A comprehensive cheatsheet covering open-source text-to-image generation models, inference libraries, datasets, use cases, deployment strategies, training resources, evaluation methods, and ethical considerations for developers and organizations.
FLUX.1-dev: Introduced in 2024, FLUX.1-dev is a powerful AI image generation model utilizing an advanced architecture called a latent diffusion model.
Stable Diffusion v1.5: An iteration of the latent text-to-image diffusion model capable of generating photo-realistic images from textual descriptions.
Stable Diffusion v2.1: An enhanced version of the model, offering improved image quality and resolution capabilities.
Stable Diffusion XL Base 1.0: A larger model with 3.5 billion parameters, designed for high-resolution image synthesis with greater detail and fidelity.
Stable Diffusion 3.5 Large: An 8-billion-parameter model delivering high-quality, prompt-adherent images up to 1 megapixel, customizable for professional use on consumer hardware.
Diffusers: A library by Hugging Face that provides pre-trained diffusion models for text-to-image generation, facilitating easy integration and experimentation.
LitServe: An open-source easy-to-use, flexible serving engine designed to deploy vision models at scale.
InvokeAI: An open-source AI image generation toolkit that provides a user-friendly interface and supports various models, enabling efficient image creation and customization.
ComfyUI: A powerful and modular open-source GUI for Stable Diffusion, offering a node-based interface for advanced users to experiment with complex workflows.
LAION-5B: A large-scale dataset containing billions of image-text pairs, widely used for training text-to-image models.
CommonCatalog CC-BY: A dataset comprising a diverse collection of images and associated metadata, useful for training image generation models.
DiffusionDB: A large dataset of images generated by diffusion models, along with their prompts, aiding in understanding and improving text-to-image generation.
On-Premises Deployment: Running models on local servers for full control and data privacy.
Cloud Services: Utilizing cloud providers like AWS, Azure, or Google Cloud for scalable deployment.
Serverless GPU Platforms: Serverless GPU platforms like Inferless provide on-demand, scalable GPU resources for machine learning workloads, eliminating the need for infrastructure management and offering cost efficiency.
Edge Deployment: Deploying models on edge devices for low-latency applications.
Containerization: Using Docker or Kubernetes to manage and scale deployments efficiently.
Stable Diffusion WebUI: An open-source web-based user interface for Stable Diffusion, providing extensive features and customization options for image generation.
Civitai: A platform for sharing and discovering models, presets, and other resources related to AI image generation, fostering community collaboration.
ComfyUI: An open-source, node-based graphical interface that enables users to generate images, videos, and audio using generative AI models like Stable Diffusion, offering a modular and customizable workflow for creative applications.
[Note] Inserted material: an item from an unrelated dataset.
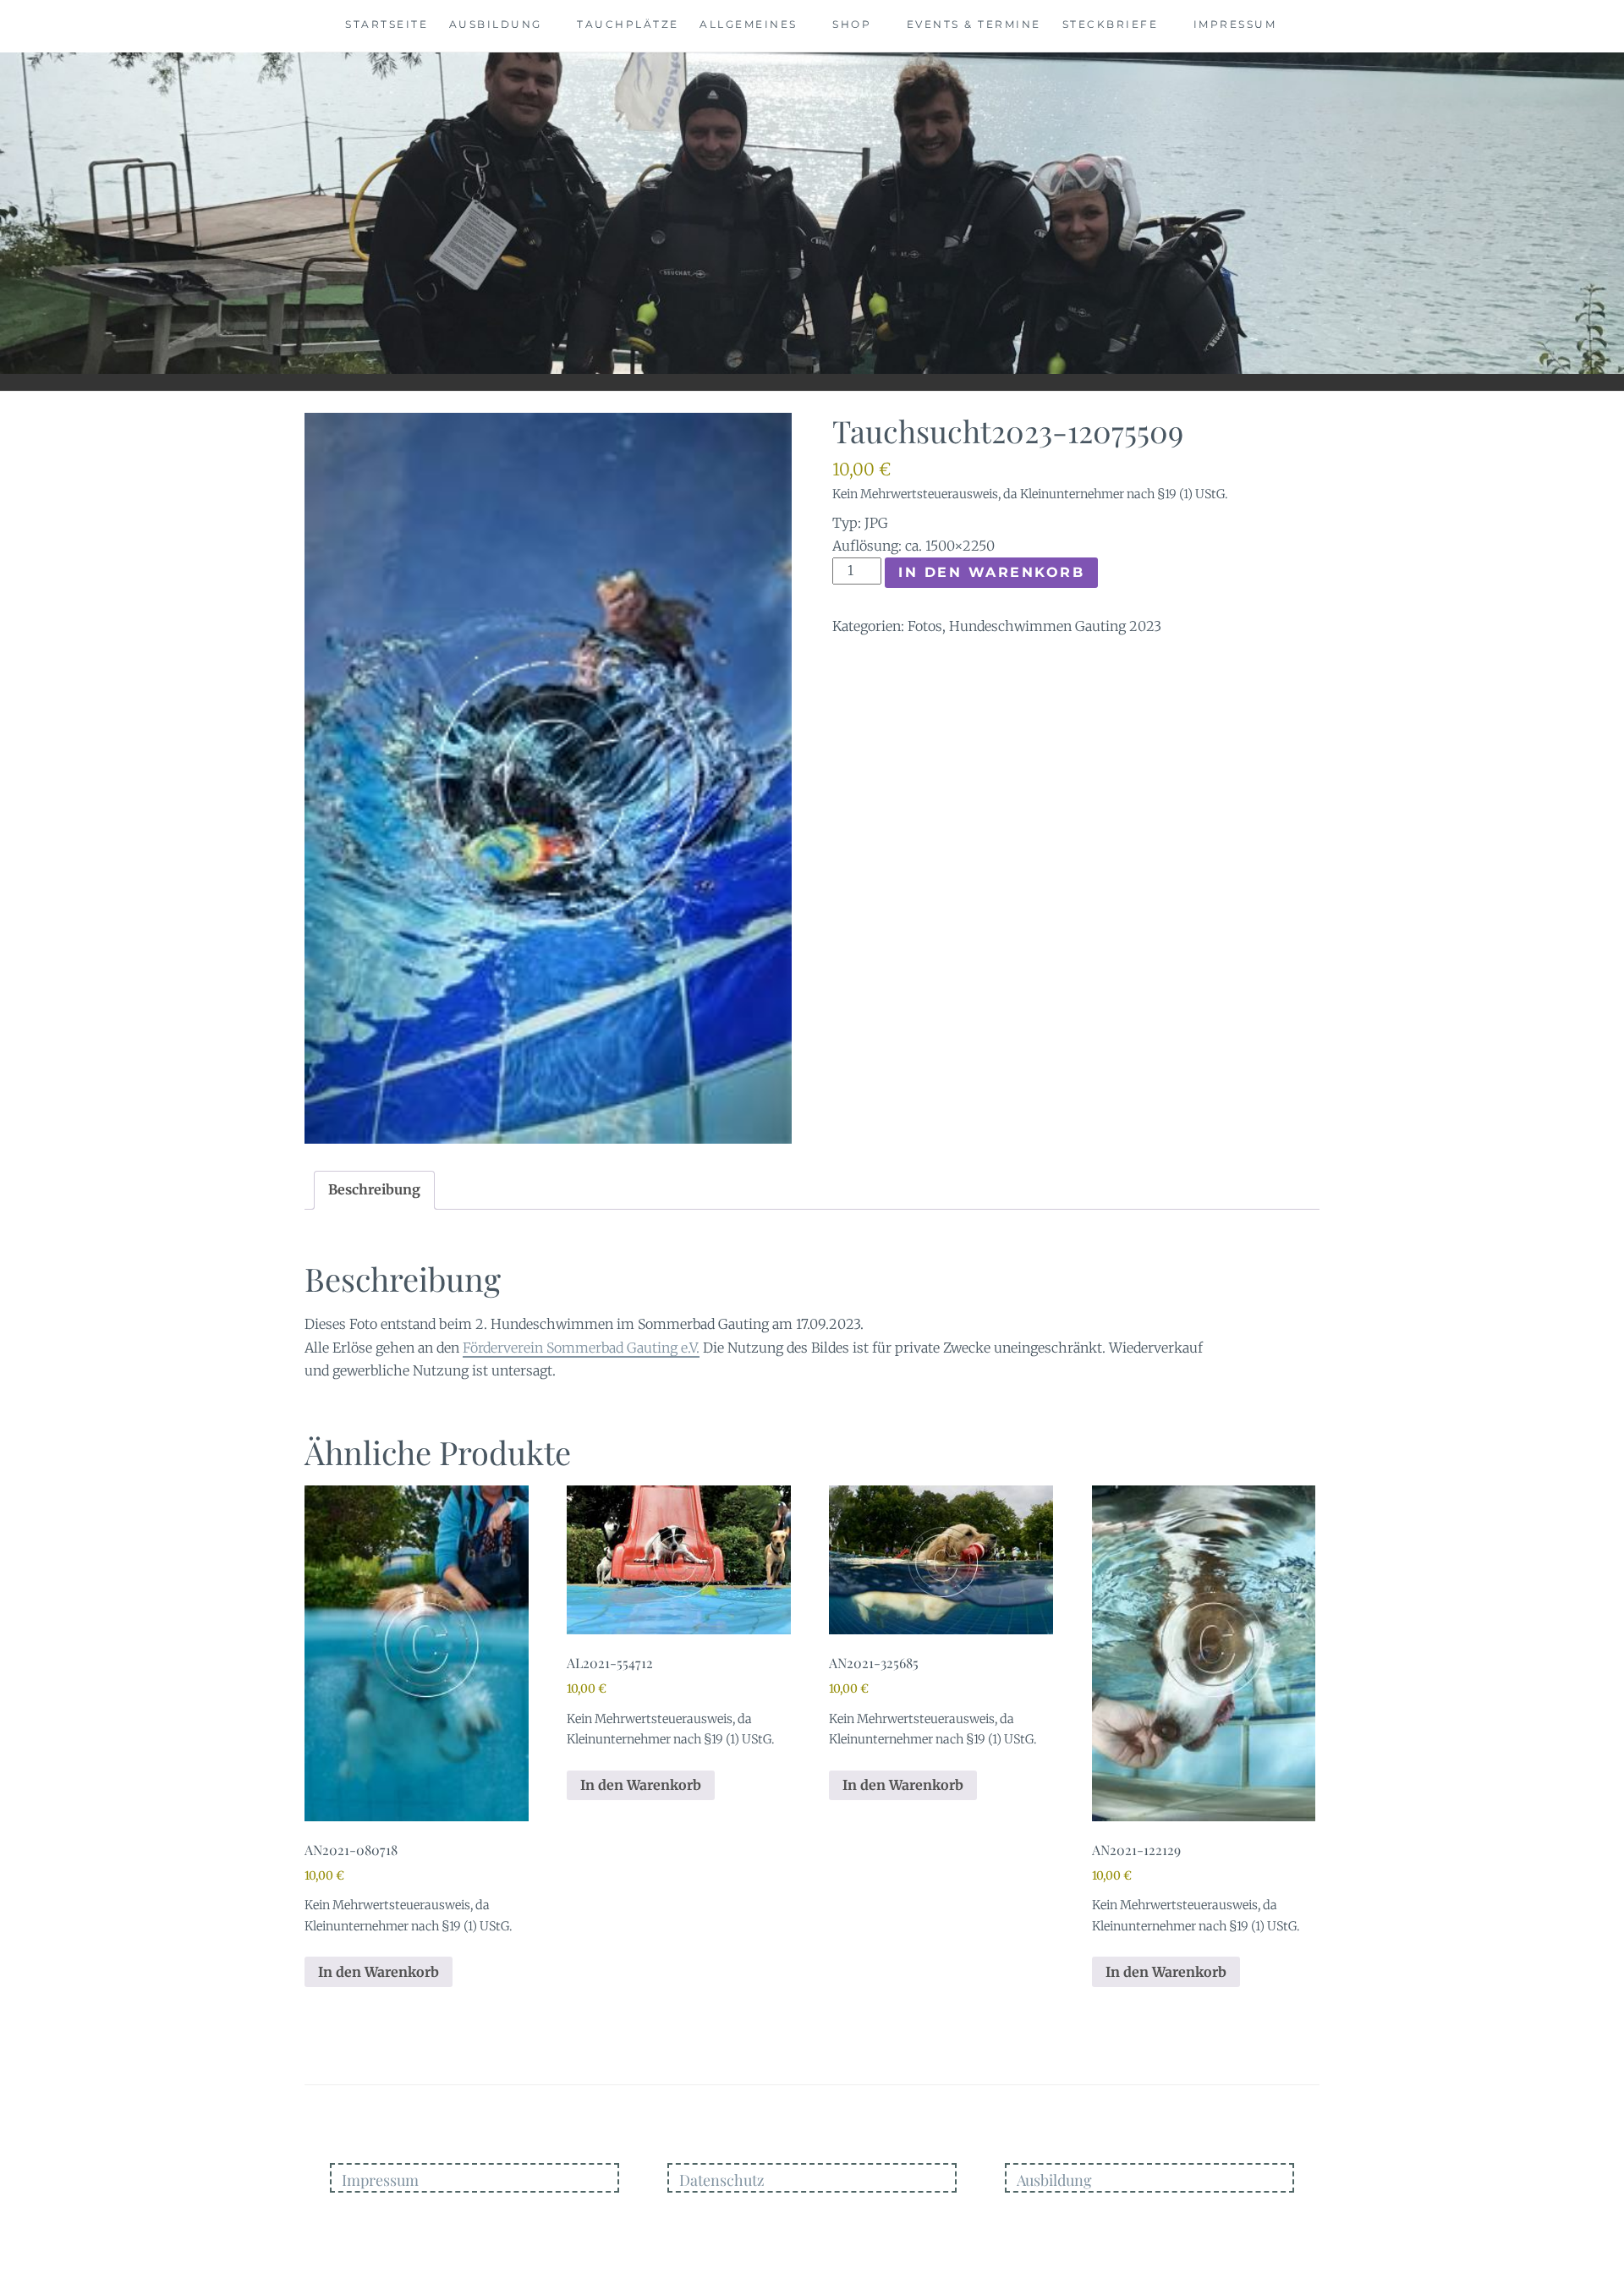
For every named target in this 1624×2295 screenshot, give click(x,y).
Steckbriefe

Intellectual Property Rights: AI models may use copyrighted material without permission, risking infringement; it’s essential to respect creators’ rights.
Bias and Representation: AI can perpetuate training data biases, leading to unfair outputs; developers should detect and mitigate these biases.
Transparency and Accountability: Clearly disclose when images are AI-generated to maintain trust and authenticity.
Privacy Concerns: Obtain permissions and anonymize data if you are using personal data in training which can violate privacy.